▶ Task details: Retype, word for word, every line of the records below starting at the one that contains "Viewport: 657px width, 599px height." and ending at the one that contains "Click cloud icon"; include both of those lines and nothing more.

▶ Extracted data:

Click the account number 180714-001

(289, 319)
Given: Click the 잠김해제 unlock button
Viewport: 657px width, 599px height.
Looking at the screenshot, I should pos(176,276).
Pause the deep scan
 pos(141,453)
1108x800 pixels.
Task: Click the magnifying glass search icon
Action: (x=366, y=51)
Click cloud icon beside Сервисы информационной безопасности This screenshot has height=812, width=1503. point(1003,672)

---

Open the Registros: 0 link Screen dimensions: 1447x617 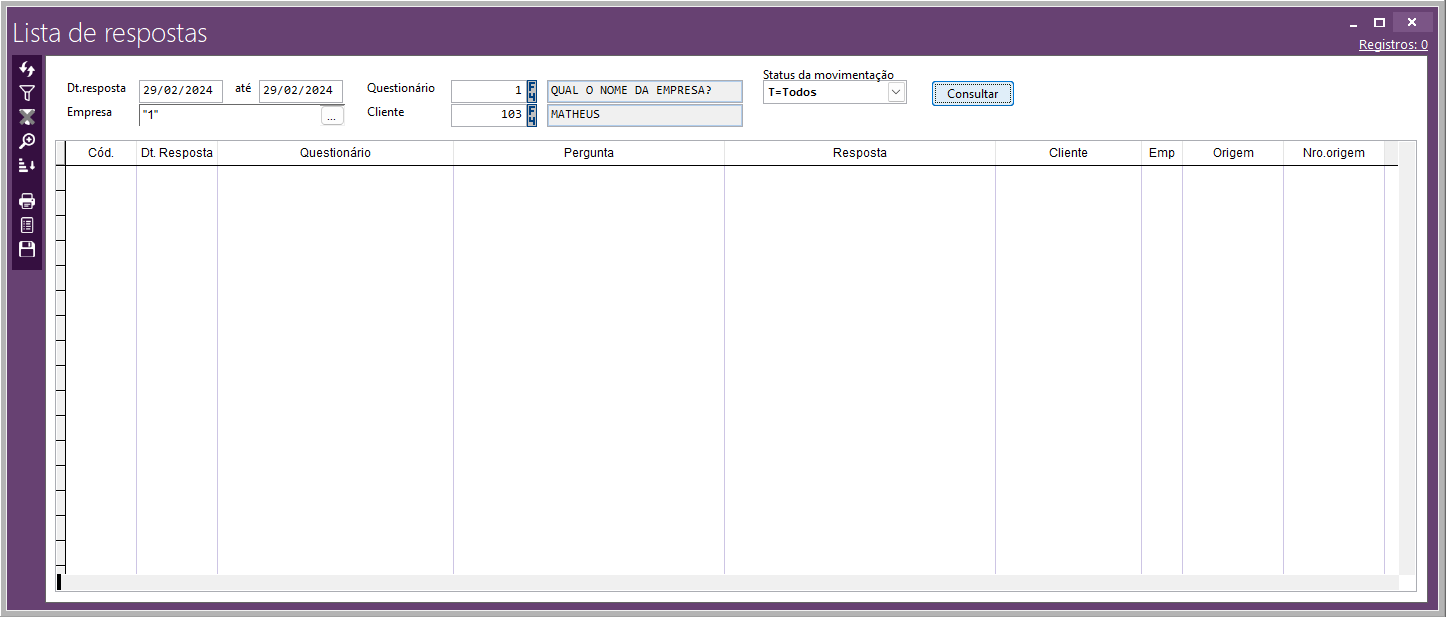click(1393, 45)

▶ Exercise result:
Viewport: 657px width, 599px height.
Looking at the screenshot, I should pos(176,276).
Pause the deep scan
 pos(141,453)
1108x800 pixels.
Task: Click the magnifying glass search icon
Action: (x=366, y=51)
Click cloud icon beside Сервисы информационной безопасности This screenshot has height=812, width=1503. point(1003,672)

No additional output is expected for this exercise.